Housekeeping news

A couple of things. Firstly, a reader asked whether we could revert to a previous set-up on our home page, so that all posts were visible in their entirety, rather than having three in full and the rest as a couple of columns of excerpts. “I dislike having to scan sideways and click through to read fairly recent posts,” was the reason.

Well, I don’t dislike that at all. Nor does Luigi. But we live to serve you, our readers. So we’ll do the democracy thing again. There’s a poll on the right; pop on over and vote.

I’ve also implemented threaded comments. 1 “Wha,” you ask. It’s just a way of making it easier to respond to a specific comment without all that @Name hipster grooviness. Just click on the Reply button, and WordPress will do the rest. If there’s an outcry, I’ll de-implement it. But I don’t think there will be.

Hard graft for Pluots

Rhizowen noted that it is possible to buy at least one kind of Pluot® in Europe. Graines Baumaux offers the variety Flavor Supreme® for €26.70. This is the same Graines Baumaux that initiated a prosecution of seedsavers (and merchants) Kokopelli Association because, by failing to register varieties, Kokopelli enjoyed an “unfair trading advantage”.

It would be very remiss of me to suggest that one could almost certainly easily graft a Pluot onto a normal plum rootstock, or even a dwarfing rootstock, if one were so minded.

Airport ag

Luigi shared links to two recent pieces about food, conservation and airports. The first is an audio slideshow of urban gardeners who make use of land owned by the airport in St Louis, Missouri. I found it a bit fluffy — and we don’t hear directly from any of the gardeners — but there’s a place for fluff. The big question: do the gardens attract birds that might pose a threat to jets?

Birdstrike is not a problem for the other, an article about how the endangered El Segundo Blue Butterfly has made a comeback at Los Angeles airport thanks to a conservation project that hinged on providing the butterfly with its sole food plant, seacliff buckwheat (Eriogonum parviflorum). A buckwheat, eh? So, is it edible? I can’t find any evidence that it is. Or that it isn’t.

Forget Cuba, we’ve got Detroit

A food desert is defined by those who study them as a locality from which healthy food is more than twice as far away as unhealthy food, or where the distance to a bag of potato chips is half the distance to a head of lettuce.

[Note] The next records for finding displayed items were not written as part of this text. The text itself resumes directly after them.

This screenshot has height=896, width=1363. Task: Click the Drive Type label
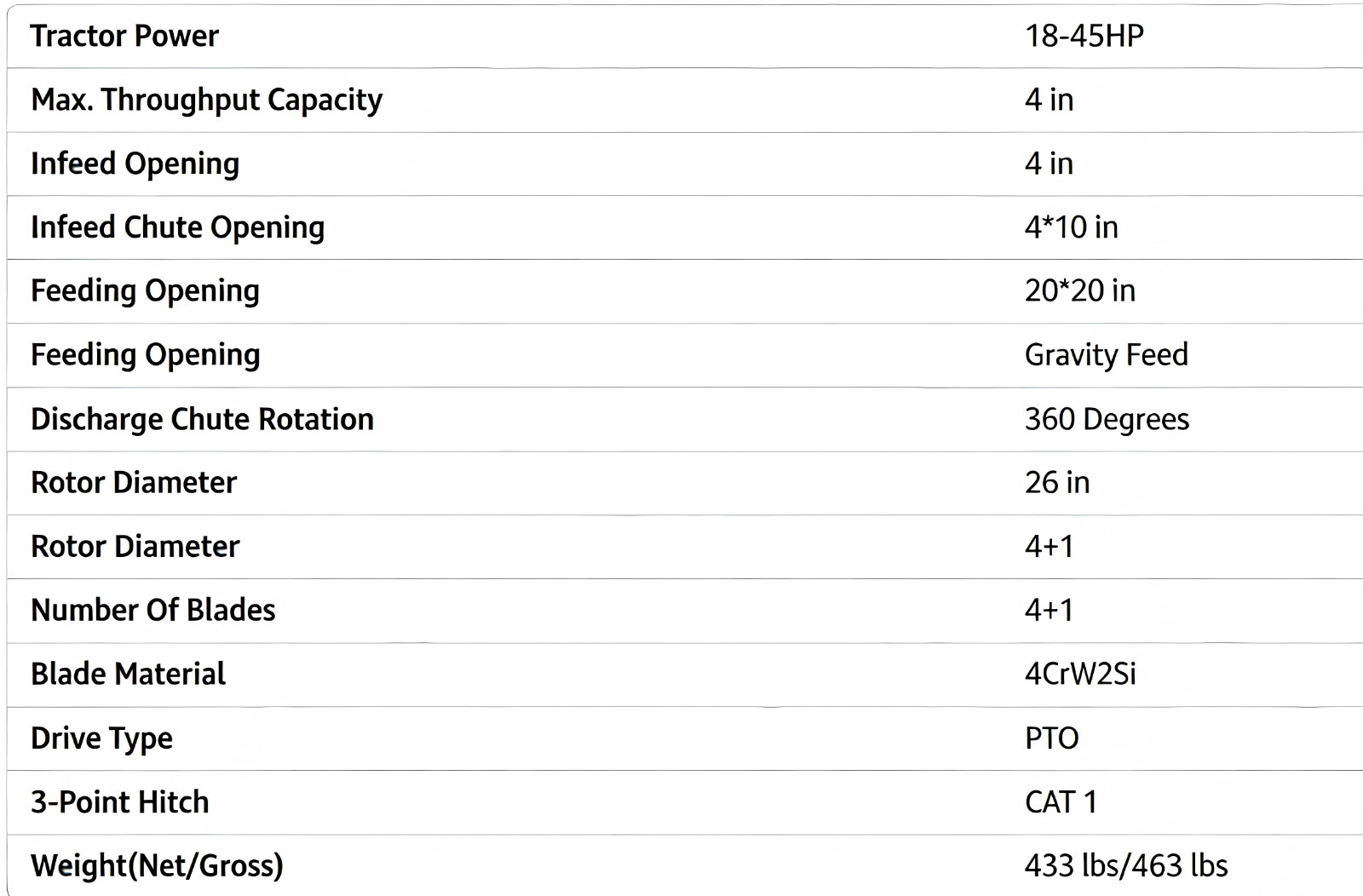[x=101, y=738]
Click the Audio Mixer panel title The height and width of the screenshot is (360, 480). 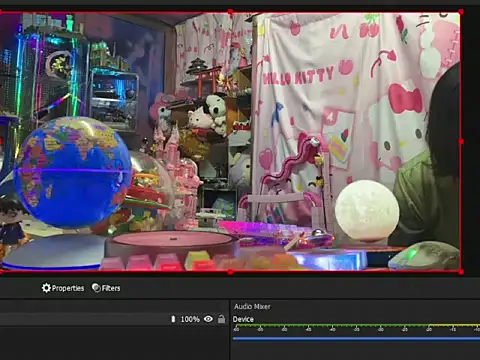coord(252,306)
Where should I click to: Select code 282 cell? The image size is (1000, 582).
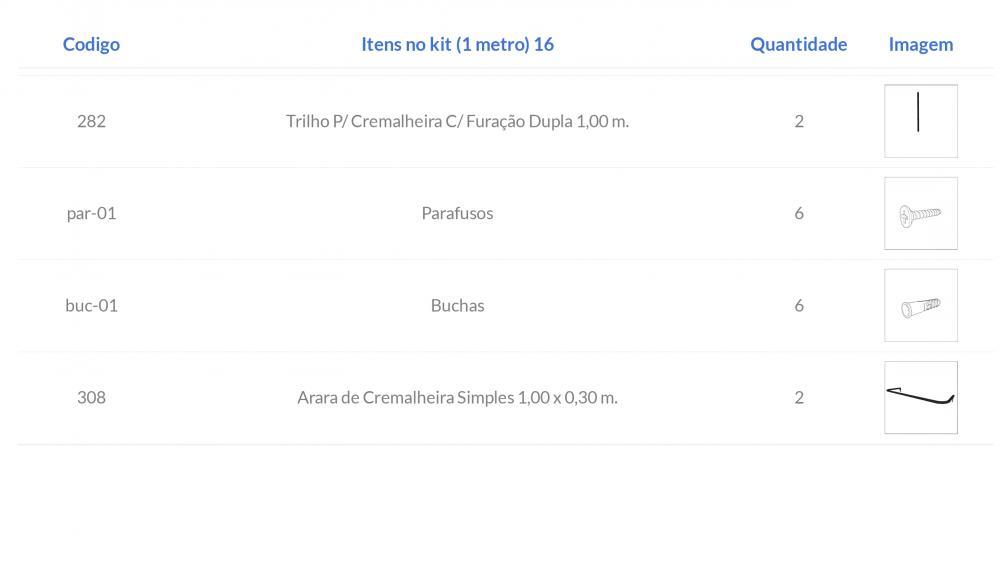coord(91,121)
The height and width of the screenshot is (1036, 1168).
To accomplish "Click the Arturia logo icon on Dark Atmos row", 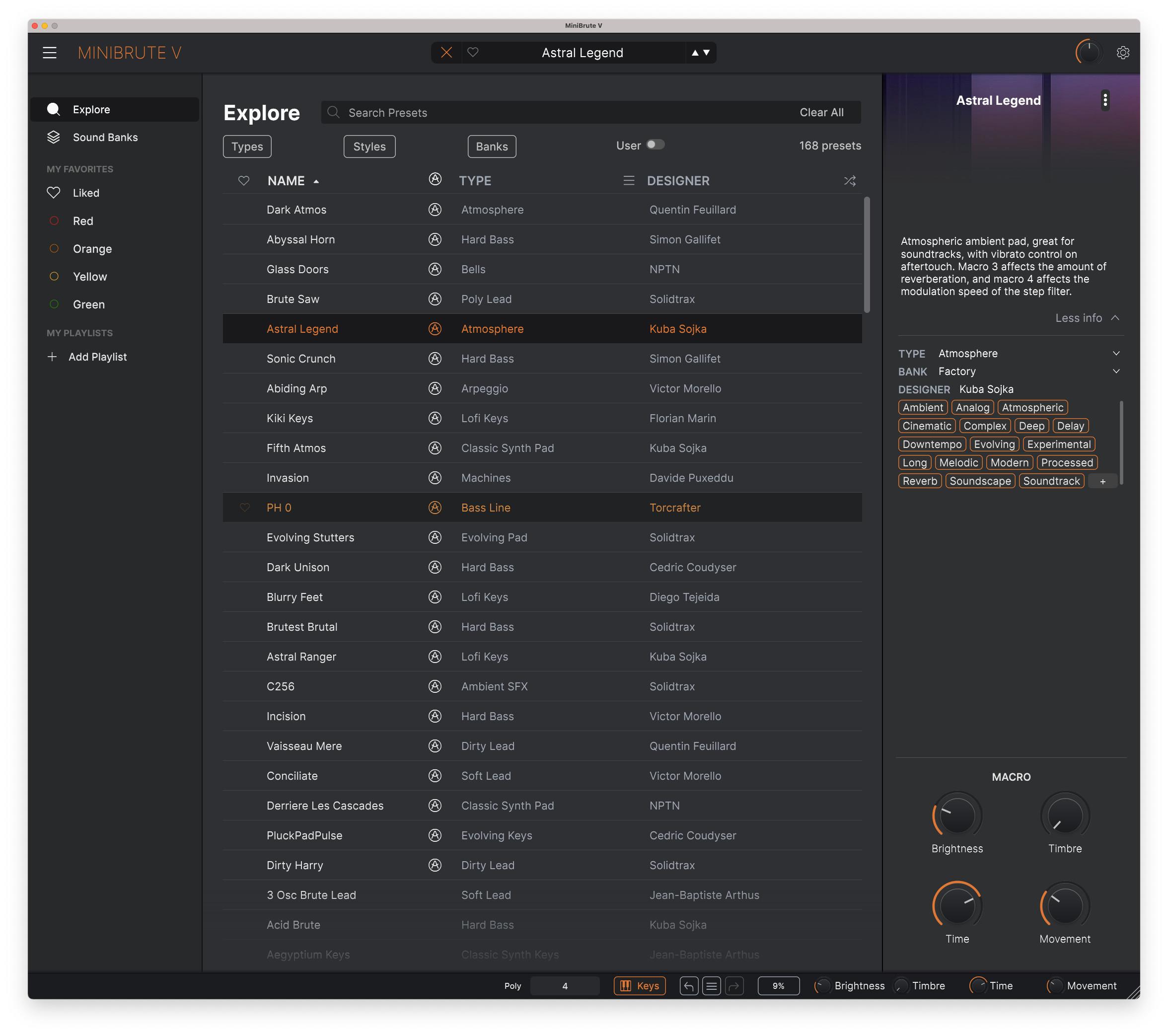I will pyautogui.click(x=435, y=210).
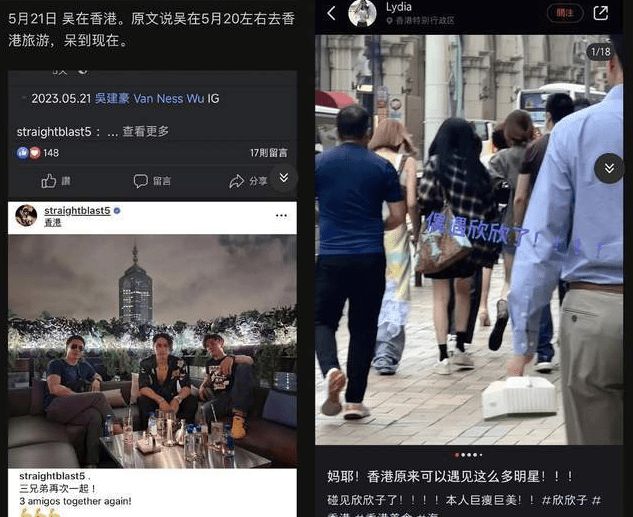Open the 148 reactions list
The width and height of the screenshot is (633, 517).
click(38, 153)
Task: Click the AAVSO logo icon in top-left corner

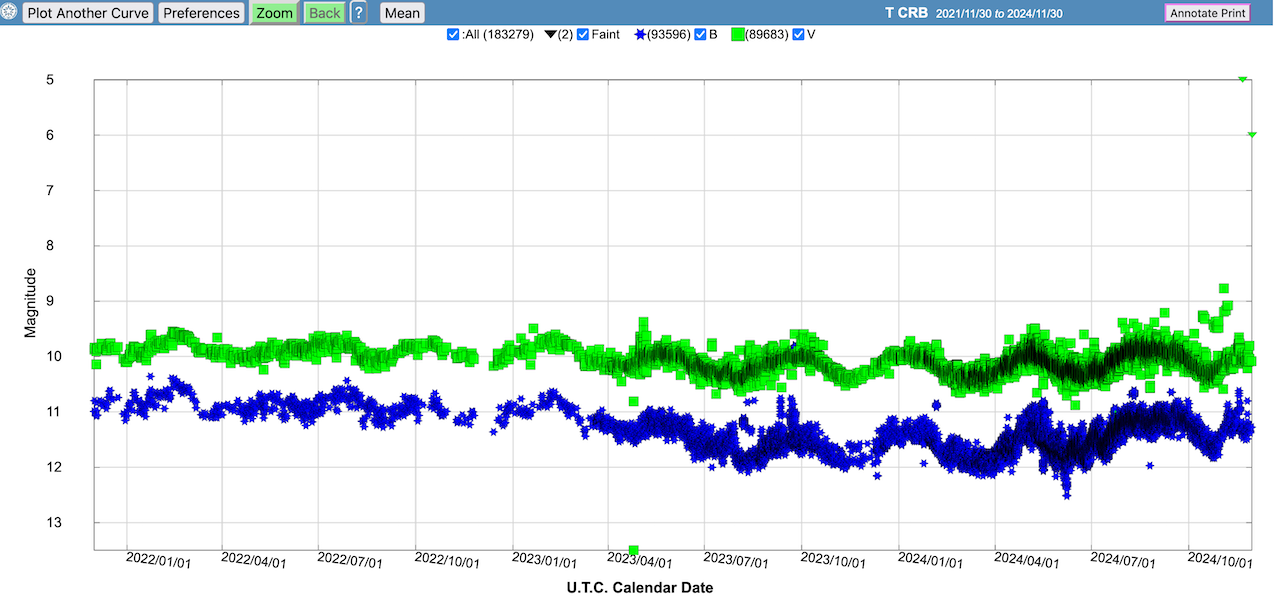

Cost per calorie should figure in that definition too; either way, here’s a dream of an idea for greening Detroit, symbol of all that is urban decay in the US. It could happen, I suppose. But what are they going to grow during those Michigan winters?

Mark Dowie, the article’s author, “lives on an island floating in the Pacific” it says here, but I’m sure he has researched the topic as thoroughly as he does all his articles and will be moving to Motor City any day now.